Les médias burundais laissent peu de place aux femmes qui représentent à peine un tiers des journalistes et à peine un quart des sujets d’information. Des déséquilibres à corriger, mais sans imposer de quotas estiment la plupart des professionnels des médias.
Moins du quart (22 %) des informations diffusées par les médias burundais, tant publics que privés, traitent des femmes. Seuls 30 % des journalistes sont des femmes et elles sont moins de 18 % dans les postes de direction. Tels sont les résultats d’une étude réalisée de décembre 2010 à juin 2011 par l’Association des femmes journalistes (AFJO) au Burundi.
Pourtant, le Burundi est cité en exemple pour l’ouverture aux femmes des postes de prise de décisions et leur participation à la vie politique.
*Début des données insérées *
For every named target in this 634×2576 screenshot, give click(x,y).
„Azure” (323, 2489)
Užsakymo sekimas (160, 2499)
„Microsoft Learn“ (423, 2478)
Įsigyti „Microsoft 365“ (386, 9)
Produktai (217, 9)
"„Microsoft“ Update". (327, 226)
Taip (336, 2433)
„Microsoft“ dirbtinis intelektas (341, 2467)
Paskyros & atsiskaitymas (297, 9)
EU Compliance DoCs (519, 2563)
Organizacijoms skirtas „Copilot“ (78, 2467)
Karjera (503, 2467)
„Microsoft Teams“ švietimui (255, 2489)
La Constitution leur accorde un quota minimum de 30 % dans les institutions politiques, quota généralement dépassé.
Ce n’est pas le cas dans les médias : « Les instruments réglementaires, en l’occurrence le Code d’éthique et de déontologie de la presse ainsi que la Loi sur la presse sont lacunaires. Ils parlent rarement et même vaguement de l’égalité des genres », explique Annick Nsabimana, présidente de l’AFJO.
Cependant, pour les professionnels des médias, masculins comme féminins, les femmes ne rencontrent aucun problème à exercer ce métier. « Nos interlocuteurs sont plutôt enthousiastes quand ils ont affaire à une femme journaliste », dit l’un d’entre eux.
Faire jouer la compétition
Pour la plupart des journalistes, corriger le déséquilibre actuel dans les médias en imposant des quotas serait une façon de les marginaliser et de les stigmatiser. « Pourquoi ne pas les laisser entrer en compétition comme les autres ? Je me souviens que même à l’école, elles étaient souvent plus brillantes que nous. Pourquoi pas dans la vie professionnelle ? », s’interroge notamment le journaliste Albéric Ndayirukiye.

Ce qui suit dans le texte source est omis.